§ DATA FOR REVIEW:
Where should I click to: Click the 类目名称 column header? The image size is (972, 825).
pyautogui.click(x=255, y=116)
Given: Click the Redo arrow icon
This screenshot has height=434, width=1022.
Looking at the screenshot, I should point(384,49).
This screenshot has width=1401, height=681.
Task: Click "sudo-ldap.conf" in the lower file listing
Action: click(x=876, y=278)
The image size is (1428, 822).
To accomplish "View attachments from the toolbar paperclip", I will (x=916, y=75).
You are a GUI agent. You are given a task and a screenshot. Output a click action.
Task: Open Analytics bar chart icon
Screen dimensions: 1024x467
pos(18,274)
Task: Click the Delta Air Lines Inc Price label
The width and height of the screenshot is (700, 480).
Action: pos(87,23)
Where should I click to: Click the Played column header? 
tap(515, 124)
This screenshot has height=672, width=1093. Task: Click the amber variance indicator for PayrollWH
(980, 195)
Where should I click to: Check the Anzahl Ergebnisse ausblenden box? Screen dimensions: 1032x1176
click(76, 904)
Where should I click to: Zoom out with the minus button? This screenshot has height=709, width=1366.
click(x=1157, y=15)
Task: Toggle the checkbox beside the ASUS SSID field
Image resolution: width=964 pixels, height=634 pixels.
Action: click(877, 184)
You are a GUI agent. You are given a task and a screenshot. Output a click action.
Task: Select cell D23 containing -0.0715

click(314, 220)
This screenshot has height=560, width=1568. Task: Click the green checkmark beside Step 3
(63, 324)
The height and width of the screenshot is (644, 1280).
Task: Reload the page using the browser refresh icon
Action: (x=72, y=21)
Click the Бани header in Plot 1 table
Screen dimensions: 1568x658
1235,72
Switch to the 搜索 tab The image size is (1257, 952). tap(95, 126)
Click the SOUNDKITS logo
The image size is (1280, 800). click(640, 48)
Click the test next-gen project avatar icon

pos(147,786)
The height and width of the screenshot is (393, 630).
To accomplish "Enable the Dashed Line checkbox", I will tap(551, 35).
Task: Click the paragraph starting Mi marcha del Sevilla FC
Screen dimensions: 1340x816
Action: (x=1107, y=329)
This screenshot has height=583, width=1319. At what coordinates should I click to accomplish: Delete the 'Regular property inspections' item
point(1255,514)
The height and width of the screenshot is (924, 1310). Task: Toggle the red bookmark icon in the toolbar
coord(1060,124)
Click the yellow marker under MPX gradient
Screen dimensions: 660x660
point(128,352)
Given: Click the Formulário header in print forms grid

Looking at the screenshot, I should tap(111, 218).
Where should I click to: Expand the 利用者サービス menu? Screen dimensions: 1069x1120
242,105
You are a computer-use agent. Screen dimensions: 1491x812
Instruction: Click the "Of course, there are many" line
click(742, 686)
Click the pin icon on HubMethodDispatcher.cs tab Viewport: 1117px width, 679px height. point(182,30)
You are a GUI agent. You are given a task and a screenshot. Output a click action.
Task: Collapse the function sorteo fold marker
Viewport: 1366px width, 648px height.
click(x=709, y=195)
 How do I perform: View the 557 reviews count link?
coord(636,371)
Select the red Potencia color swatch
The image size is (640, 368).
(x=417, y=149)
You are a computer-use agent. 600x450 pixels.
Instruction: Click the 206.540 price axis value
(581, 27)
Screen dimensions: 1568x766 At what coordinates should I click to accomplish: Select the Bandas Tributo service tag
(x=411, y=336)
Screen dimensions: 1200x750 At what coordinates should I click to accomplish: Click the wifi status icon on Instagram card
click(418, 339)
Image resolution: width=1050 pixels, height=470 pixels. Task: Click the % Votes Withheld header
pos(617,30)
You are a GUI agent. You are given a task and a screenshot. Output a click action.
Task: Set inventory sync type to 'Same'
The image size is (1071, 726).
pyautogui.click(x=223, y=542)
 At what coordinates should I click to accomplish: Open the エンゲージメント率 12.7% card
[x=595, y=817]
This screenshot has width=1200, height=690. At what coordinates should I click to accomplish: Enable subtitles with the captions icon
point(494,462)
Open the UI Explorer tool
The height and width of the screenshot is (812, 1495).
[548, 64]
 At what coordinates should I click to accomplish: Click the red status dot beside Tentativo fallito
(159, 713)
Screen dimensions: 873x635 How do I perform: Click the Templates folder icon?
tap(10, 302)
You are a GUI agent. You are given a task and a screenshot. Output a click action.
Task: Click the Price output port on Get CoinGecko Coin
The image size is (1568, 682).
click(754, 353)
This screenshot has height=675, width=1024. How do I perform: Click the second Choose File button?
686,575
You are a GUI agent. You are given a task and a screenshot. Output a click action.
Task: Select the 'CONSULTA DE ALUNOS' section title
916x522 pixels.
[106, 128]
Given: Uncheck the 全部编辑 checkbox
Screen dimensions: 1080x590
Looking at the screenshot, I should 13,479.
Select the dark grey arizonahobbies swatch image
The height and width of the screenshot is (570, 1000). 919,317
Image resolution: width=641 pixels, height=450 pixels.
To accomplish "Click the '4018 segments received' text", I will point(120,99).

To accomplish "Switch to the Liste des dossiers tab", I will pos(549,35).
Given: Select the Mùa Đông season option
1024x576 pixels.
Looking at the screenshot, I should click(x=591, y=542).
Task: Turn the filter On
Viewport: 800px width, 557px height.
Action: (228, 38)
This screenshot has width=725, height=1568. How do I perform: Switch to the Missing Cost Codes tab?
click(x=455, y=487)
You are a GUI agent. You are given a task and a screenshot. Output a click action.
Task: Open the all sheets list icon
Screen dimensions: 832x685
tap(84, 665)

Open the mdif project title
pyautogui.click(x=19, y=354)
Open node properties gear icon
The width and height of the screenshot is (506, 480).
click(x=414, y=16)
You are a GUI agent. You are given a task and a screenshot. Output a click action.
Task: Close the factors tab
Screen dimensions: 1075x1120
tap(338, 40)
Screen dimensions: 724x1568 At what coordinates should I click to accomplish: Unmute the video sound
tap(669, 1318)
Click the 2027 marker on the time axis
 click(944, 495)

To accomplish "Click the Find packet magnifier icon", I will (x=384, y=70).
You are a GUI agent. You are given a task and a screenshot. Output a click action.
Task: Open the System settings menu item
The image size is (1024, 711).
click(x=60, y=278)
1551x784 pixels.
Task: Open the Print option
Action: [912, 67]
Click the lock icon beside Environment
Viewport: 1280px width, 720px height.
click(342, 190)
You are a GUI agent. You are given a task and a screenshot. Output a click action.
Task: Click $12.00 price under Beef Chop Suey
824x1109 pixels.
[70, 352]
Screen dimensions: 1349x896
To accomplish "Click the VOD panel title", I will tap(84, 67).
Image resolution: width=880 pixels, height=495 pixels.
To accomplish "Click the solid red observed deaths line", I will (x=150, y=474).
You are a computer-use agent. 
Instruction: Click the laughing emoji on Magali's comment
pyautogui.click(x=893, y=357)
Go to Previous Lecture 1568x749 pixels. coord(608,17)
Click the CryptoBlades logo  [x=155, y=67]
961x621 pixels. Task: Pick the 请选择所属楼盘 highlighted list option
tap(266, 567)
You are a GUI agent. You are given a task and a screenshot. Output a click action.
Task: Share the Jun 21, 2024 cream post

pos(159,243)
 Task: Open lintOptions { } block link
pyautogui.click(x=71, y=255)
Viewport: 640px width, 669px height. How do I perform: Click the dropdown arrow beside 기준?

§ WHAT THE TASK REQUIRES: Go through the data and show every line where "will" occurs.

§ FINISHED EXERCISE:
To accomplish "View attachments from the toolbar paperclip", I will (x=916, y=75).
To accomplish "Enable the Dashed Line checkbox", I will tap(551, 35).
To accomplish "Click the '4018 segments received' text", I will point(120,99).
To accomplish "Switch to the Liste des dossiers tab", I will pos(549,35).
To accomplish "Click the Find packet magnifier icon", I will (x=384, y=70).
To accomplish "Click the VOD panel title", I will tap(84, 67).
To accomplish "Click the solid red observed deaths line", I will (x=150, y=474).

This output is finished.